Das OLG Köln und das LG Köln hatten noch die zum BGH gegenteilige Auffassung vertreten. Und zwar vertraten das OLG Köln und das LG Bonn die Ansicht, dass der klagende Verbraucher nach wirksamem Widerruf der Darlehensverträge im Rahmen des Rückabwicklungs-verhältnisses von der beklagten Bank keinen Nutzungsersatz hinsichtlich der von ihm an die Bank erbrachten Zins- und Tilgungsleistungen verlangen könne.

Vor dem Hintergrund des EuGH Urteils vom 04.06.2020 (C-301/18) sei nämlich der Verweis des § 357 Abs. 1 S. 1 BGB a.F. auf die Rücktrittsregeln des § 346 BGB a.F. im Wege einer europarechtskonformen Rechtsfortbildung teleologisch zu reduzieren, so das OLG Köln und das LG Bonn. Daher könne der klagende Darlehensnehmer bei der Rückabwicklung gemäß §§ 357, 346 Abs. 1 Abs. 2 S. 1 Nr. 1 BGB a.F. keinen Nutzungsersatz auf die von ihm erbrachten Zins und Tilgungsleistungen beanspruchen.

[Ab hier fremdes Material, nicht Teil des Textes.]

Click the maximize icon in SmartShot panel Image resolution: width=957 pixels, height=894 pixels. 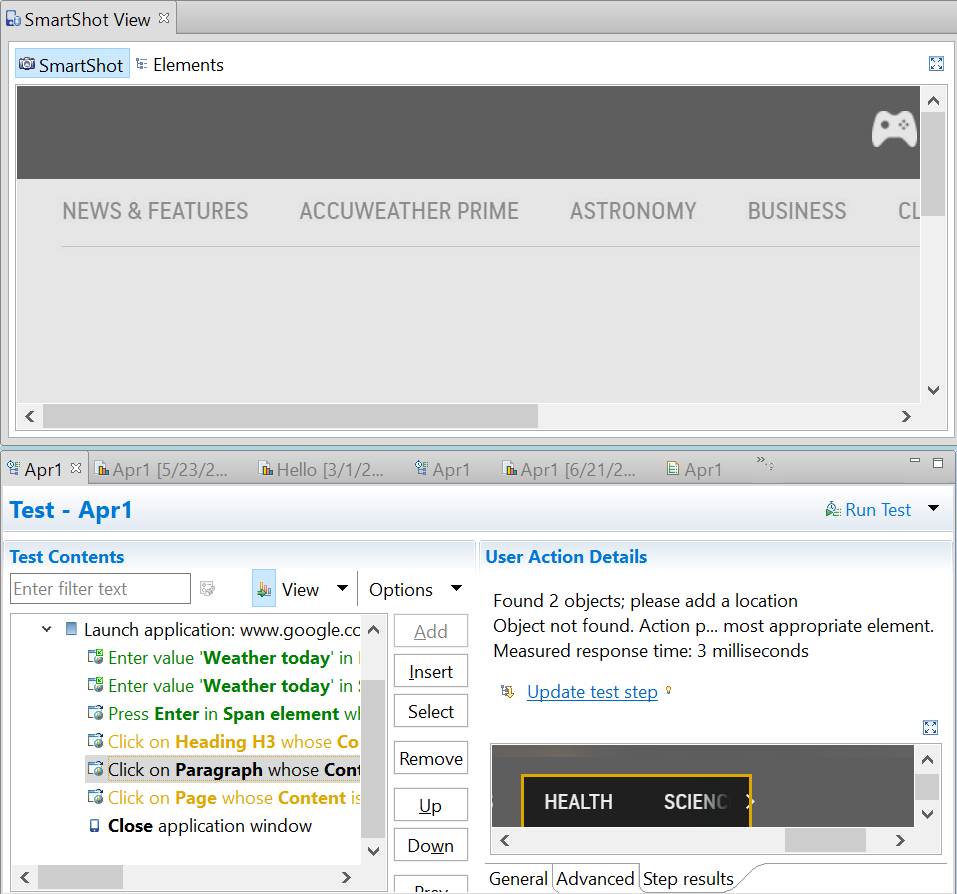(x=936, y=64)
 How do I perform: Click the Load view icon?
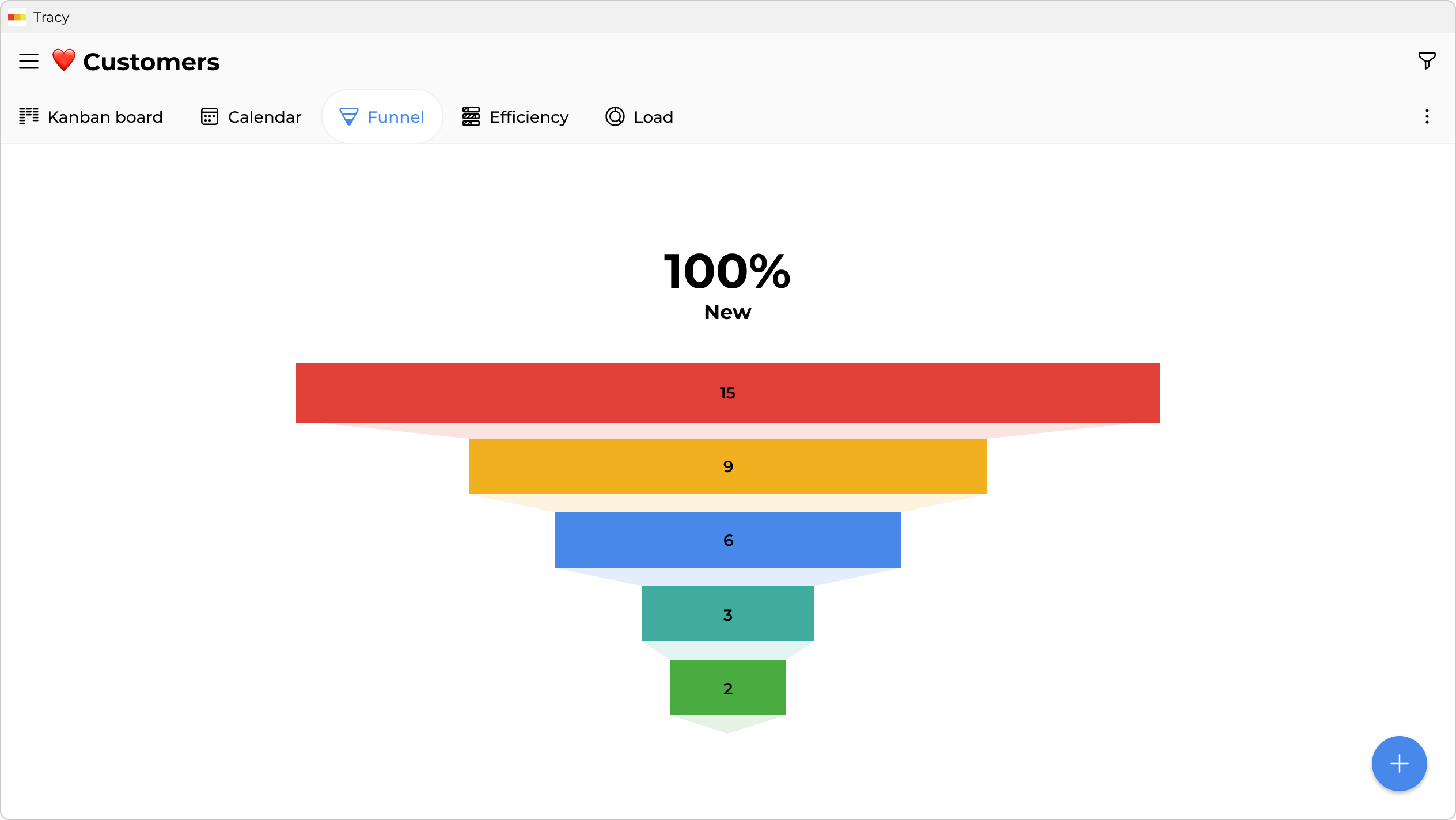point(614,116)
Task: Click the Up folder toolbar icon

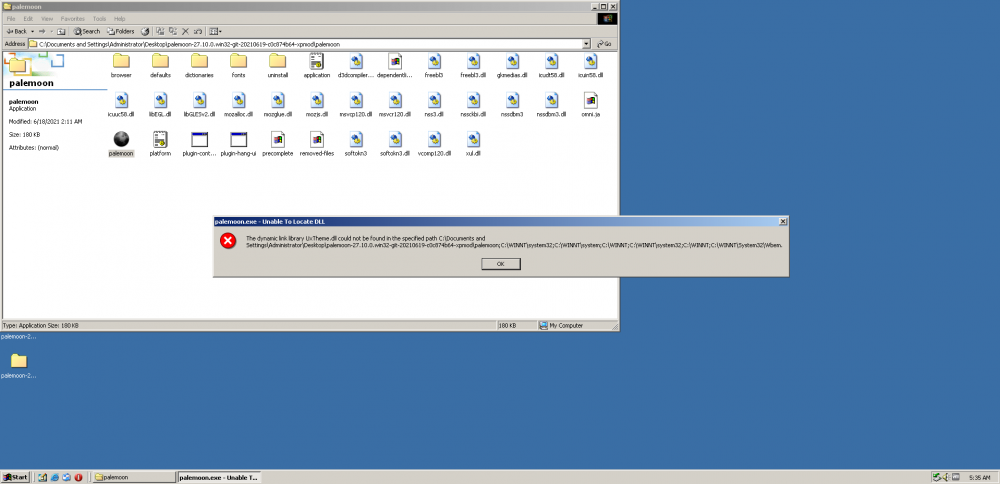Action: (x=61, y=31)
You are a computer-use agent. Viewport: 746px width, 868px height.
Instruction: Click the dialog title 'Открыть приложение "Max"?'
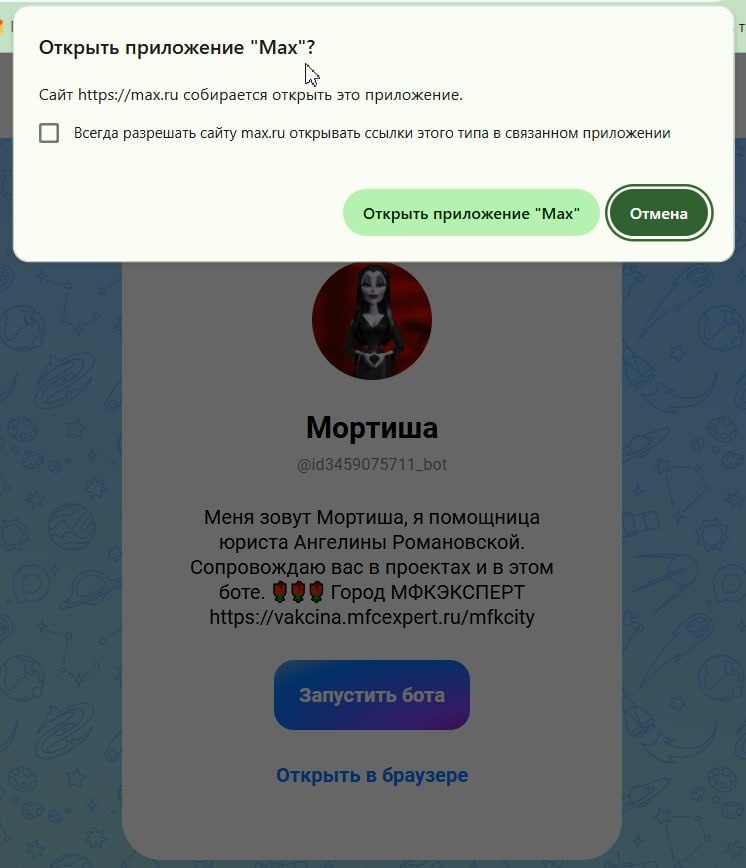click(x=177, y=47)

Wie bereits onben ausgeführt, revidierte der BGH die Entscheidung des OLG Köln als Berufungsgericht mit Urteil vom 17.10.2023, Az. XI ZR 160/22. Nach der Gesetzeslage seit 2014 wiederum kann in den betreffenden Fällen seitens des Bankkunden Nutzungsersatz nicht mehr beansprucht werden. Im Einzelnen:

Das LG Bonn

Kein Nutzungsersatz nach Widerruf von „Fernabsatz-Darlehen“? Rechtmäßiger Widerruf

In dem vom LG Bonn entschiedenen Rechtsstreit stritten die Parteien über die Wirksamkeit und die Rechtsfolgen des Widerrufs zweier im Wege des Fernabsatzes im Jahr 2005 geschlossener Darlehensverträge, die fehlerhafte Widerrufsbelehrungen (…frühestens…) enthielten. Und zwar handelte es sich zum einen um einen zum einen am 10./11.11.2005 einen Wohnungsbaudarlehensvertrag über Finanzierungsmittel in Höhe von 122.000,00 € und zum anderen um einen am 10./11.11.2005 geschlossenen Wohnungsbaudarlehensvertrag über Finanzierungsmittel in Höhe von 1115.000,00 €.

Das LG Bonn war der Ansicht, dass der vom Kläger zu den beiden streitbefangenen Darlehensverträgen am 14.11.2015 jeweils erklärte Widerruf seiner Willenserklärung wirksam gewesen ist.

Kein Nutzungsersatz nach Widerruf von „Fernabsatz-Darlehen“? Und zwar sei das Widerrufsrecht mangels ordnungsgemäßer Belehrung gem. § 355 Abs. 3 Satz 3 BGB a.F. nicht erloschen. Die Widerrufsbelehrungen enthielten Hinweis, dass die Frist für den Widerruf „frühestens mit Erhalt dieser Belehrung“ beginne. Damit hätten sie nicht den Vorgaben des § 312d Abs. 2, Abs. 5 BGB a.F. genügt, wonach die Widerrufsfrist nicht vor Erfüllung der Informationspflichten gemäß § 312c  Abs. 2 BGB und nicht vor dem Tage des Vertragsschlusses beginnt. Diese für den Beginn der Widerrufsfrist von § 355 Abs. 2 S. 1 BGB abweichende Regelung sei vorliegend umzusetzen, da es sich bei beiden Darlehensverträgen unstreitig um Fernabsatzverträge im Sinne von § 312b BGB a.F. handele, so das LG Bonn.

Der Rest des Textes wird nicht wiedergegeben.